Jo Moir
Wellington, February 14, 2022
Christopher Luxon with Seniors at a special meeting of Waitakere Indian Association on February 13, 2022 (Facebook Photo)
He has asked each of his MPs to identify areas in their portfolios where there is an opportunity to collaborate with ministers.
Luxon said that vaccine mandates, rapid antigen testing and mental health are at least three areas where the Opposition and the government could easily work together.
“I don’t care if our ideas get stolen, we should not be precious about that,’’ he told Newsroom.
Leadership with a difference
It is a very different style of leadership to what the National Party has had in recent years, and Luxon says that is deliberate because he is not a politician and did not come to the job with years of Parliament under his belt.

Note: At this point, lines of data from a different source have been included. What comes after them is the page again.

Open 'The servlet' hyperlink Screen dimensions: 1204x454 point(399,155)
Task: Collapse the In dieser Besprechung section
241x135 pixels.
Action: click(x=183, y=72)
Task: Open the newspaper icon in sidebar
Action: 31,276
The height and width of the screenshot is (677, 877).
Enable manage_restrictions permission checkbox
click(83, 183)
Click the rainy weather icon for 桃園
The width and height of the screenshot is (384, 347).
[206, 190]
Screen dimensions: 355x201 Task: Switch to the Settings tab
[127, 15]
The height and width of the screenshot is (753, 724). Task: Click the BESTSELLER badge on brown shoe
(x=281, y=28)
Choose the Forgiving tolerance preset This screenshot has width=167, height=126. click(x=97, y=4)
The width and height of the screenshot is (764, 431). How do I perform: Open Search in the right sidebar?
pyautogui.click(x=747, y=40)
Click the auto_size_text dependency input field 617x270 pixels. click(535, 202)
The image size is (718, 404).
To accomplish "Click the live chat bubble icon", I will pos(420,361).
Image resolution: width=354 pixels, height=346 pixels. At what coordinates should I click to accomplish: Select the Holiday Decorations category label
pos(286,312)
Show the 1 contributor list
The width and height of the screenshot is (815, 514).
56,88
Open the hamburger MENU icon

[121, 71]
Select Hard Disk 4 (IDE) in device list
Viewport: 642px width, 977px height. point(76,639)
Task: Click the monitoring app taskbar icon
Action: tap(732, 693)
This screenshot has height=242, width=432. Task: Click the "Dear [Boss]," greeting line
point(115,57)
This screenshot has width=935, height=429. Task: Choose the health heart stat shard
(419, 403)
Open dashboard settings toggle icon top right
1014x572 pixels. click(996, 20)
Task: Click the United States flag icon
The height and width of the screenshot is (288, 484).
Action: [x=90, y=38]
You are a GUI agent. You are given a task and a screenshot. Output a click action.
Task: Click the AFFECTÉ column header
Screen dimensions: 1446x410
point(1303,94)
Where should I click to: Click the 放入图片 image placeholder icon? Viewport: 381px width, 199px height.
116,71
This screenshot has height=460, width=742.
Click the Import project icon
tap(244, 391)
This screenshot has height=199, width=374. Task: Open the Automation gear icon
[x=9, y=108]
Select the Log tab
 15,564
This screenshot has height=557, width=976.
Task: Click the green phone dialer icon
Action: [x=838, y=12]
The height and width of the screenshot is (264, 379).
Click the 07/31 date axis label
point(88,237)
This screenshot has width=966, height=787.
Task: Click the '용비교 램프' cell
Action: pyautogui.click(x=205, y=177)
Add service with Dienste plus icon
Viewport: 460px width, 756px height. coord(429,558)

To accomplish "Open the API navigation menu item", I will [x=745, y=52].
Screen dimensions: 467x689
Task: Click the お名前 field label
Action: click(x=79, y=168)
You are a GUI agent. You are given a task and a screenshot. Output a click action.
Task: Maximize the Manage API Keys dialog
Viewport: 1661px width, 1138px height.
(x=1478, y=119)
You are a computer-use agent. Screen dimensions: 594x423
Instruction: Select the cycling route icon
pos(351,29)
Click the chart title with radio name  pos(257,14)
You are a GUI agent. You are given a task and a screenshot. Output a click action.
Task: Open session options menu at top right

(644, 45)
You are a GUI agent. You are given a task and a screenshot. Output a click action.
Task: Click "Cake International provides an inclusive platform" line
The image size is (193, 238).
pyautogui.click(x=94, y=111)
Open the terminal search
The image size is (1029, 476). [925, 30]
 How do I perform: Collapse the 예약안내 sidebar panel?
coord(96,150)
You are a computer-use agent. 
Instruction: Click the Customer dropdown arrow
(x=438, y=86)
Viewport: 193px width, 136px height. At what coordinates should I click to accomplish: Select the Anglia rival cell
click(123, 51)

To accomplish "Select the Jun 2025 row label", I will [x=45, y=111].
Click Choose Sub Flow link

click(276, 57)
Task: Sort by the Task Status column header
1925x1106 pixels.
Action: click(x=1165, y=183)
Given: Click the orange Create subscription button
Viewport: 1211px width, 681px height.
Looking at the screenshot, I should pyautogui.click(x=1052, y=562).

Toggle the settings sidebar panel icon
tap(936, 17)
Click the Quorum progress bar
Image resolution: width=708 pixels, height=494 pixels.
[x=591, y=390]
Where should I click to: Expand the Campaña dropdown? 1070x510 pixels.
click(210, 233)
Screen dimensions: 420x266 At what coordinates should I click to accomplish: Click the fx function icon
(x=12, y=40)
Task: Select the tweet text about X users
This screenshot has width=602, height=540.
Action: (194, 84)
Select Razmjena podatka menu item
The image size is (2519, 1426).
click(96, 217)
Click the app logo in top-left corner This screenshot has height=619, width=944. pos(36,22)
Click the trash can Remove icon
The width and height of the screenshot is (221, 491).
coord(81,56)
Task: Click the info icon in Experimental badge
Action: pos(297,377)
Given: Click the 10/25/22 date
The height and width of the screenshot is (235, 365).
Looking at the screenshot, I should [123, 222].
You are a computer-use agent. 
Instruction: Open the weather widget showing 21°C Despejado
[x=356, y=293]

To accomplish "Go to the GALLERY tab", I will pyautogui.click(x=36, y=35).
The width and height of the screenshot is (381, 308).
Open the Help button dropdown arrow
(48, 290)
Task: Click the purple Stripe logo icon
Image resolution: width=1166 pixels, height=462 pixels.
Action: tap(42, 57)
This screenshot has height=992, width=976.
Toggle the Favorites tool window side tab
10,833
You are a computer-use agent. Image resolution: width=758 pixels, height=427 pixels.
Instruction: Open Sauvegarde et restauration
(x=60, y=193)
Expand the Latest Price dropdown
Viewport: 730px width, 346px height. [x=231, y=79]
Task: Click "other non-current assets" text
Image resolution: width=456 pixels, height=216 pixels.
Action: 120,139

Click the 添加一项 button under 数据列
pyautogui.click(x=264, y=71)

“I would love mental health to be a collaborative space, I genuinely mean it,” he said.
He said that finding the right end for vaccine mandates is another example, especially now that both he and the Prime Minister are on record saying that the time will come to scrap them.
“It would be great if we could work that out together and be smart about it. Honestly, I have not felt that this government has an appetite for bipartisanship. I appreciate the tone sometimes from the Prime Minister, I want to talk and listen, but the reality is different,” he said.
This was not the first time that Luxon has spoken of wanting to take a more bipartisan approach, but now he has clear ideas of where that could actually happen.
In December 2021, he told us that he wanted to work with the government when the situation allowed for it.
Luxon was hand-picked by Ardern to chair her Business Advisory Council when he was chief executive of Air New Zealand. But he said that he has not spoken to her either by phone or in person this year but is not averse to doing so.
“Covid and Rapid Antigen Tests are among such issues.
Luxon said that it might “seem odd’’ to have his MPs thinking about where National could work with the government but according to him, it makes sense if you want policies that last beyond an election cycle.
Changing the tune
Successive National leaders since the departure of Sir Bill English in 2018 have tried and failed, to focus and unite the Party on getting back into a position to be in government. The culture of the Party, the infighting and the leaking have dominated, and Luxon told Newsroom that it was clear to him when he came to Parliament in 2020 that before any work could be done, the Caucus had to find common ground again.
He said that his priority in the last ten weeks has been making Caucus expectations clear and modelling the type of behaviour he expects from his MPs.
“I know that I have been saying for the past 10 weeks that we have reset and turned the page, but I think you are seeing an acceptance that the conversation in a political sense is now moving to National and Labour. My philosophy is different on pulling teams together. I am from outside politics and there is a bunch of things that I bring to the leadership and we are getting a different outcome from the same team,” he said.
Convincing voters
His next job is to introduce himself to voters and convince them to vote for him.
“This job for the next 18 months is a big job interview because ultimately, people are going to decide who they want to be the next Prime Minister of New Zealand. That will be partly about the respective qualities of the leaders of individual parties, and partly about the strength of that team and whether they have the right policies, plans and proposals,’’ Luxon said.
It is also about voters knowing what Luxon’s leadership of the country would look like.
He says that is the job ahead.
The other job is explaining to voters during next year’s election campaign what the National Party stands for, something that has been lost in recent years, he admitted.
“In my head, it is there, but I am not ready to talk too much about it at this point. I think that we have got a good sense of what that will look like,” he said.
Introspection and State of the Nation
Luxon draws from 80 years of National Party’s existence and when it was at its best.
“For me, it is just making sure that we rediscover, express it again and make sure that it right for the times in which we live,” he said.
Some of that will become clearer when he delivers his ‘State of the Nation’ speech later this month. It was set down for the beginning of the year but the event had to be significantly scaled back due to the new Omicron Red Light Settings.
Luxon said that he is concentrating on being a part of the daily conversation and making sure that he is across all the issues.
“I am answering as a person who is new to politics, so I do not always have the political answer per se, but I am going to say it as it is and how I think about it,” Luxon said.
Jo Moir is Political Editor at Newsroom based in Wellington. The above article has been published under a Special Arrangement.